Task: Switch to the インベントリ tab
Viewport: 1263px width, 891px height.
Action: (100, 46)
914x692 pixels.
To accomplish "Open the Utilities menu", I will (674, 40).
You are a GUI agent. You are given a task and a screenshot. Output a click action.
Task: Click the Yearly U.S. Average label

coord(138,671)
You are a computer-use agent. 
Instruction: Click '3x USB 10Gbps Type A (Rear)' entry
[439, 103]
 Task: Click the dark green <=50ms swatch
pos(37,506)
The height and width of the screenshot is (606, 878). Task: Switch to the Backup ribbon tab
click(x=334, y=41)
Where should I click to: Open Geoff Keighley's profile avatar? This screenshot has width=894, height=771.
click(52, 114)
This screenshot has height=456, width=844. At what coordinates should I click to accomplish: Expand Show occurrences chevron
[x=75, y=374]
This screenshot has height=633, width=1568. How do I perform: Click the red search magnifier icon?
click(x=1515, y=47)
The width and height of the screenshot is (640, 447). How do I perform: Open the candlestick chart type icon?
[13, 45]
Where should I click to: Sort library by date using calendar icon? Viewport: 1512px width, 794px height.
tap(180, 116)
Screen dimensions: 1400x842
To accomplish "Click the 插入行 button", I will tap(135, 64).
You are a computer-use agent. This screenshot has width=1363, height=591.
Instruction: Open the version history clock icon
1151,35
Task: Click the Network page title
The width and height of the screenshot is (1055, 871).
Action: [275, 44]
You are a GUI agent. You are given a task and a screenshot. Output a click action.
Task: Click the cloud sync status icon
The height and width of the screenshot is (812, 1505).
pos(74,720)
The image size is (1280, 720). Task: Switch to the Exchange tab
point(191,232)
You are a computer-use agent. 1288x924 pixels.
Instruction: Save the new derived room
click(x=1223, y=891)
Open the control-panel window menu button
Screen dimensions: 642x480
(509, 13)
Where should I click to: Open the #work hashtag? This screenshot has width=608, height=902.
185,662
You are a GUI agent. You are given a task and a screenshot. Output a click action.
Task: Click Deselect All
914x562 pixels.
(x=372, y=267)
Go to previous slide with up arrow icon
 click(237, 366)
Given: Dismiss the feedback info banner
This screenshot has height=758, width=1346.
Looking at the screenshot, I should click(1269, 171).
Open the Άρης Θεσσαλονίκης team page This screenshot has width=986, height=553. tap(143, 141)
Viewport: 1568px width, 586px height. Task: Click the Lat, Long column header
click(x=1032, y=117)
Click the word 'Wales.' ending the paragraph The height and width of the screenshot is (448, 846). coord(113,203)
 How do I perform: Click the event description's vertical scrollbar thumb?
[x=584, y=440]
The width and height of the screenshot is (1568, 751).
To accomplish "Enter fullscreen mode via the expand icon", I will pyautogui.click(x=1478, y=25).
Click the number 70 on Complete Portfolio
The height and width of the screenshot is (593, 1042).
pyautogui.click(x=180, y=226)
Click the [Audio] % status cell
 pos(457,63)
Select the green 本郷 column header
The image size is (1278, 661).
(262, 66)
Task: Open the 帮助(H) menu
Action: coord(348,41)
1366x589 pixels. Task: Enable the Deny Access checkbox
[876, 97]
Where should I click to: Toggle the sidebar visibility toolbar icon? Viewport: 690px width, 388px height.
______________________________
▸ **Your objective**
Copy out the lines of the records word for word, starting at the line that contains "The width and height of the screenshot is (1568, 751)." and ending at the line that contains "pos(457,63)".

▸ **Task response**
The width and height of the screenshot is (1568, 751).
To accomplish "Enter fullscreen mode via the expand icon", I will pyautogui.click(x=1478, y=25).
Click the number 70 on Complete Portfolio
The height and width of the screenshot is (593, 1042).
pyautogui.click(x=180, y=226)
Click the [Audio] % status cell
 pos(457,63)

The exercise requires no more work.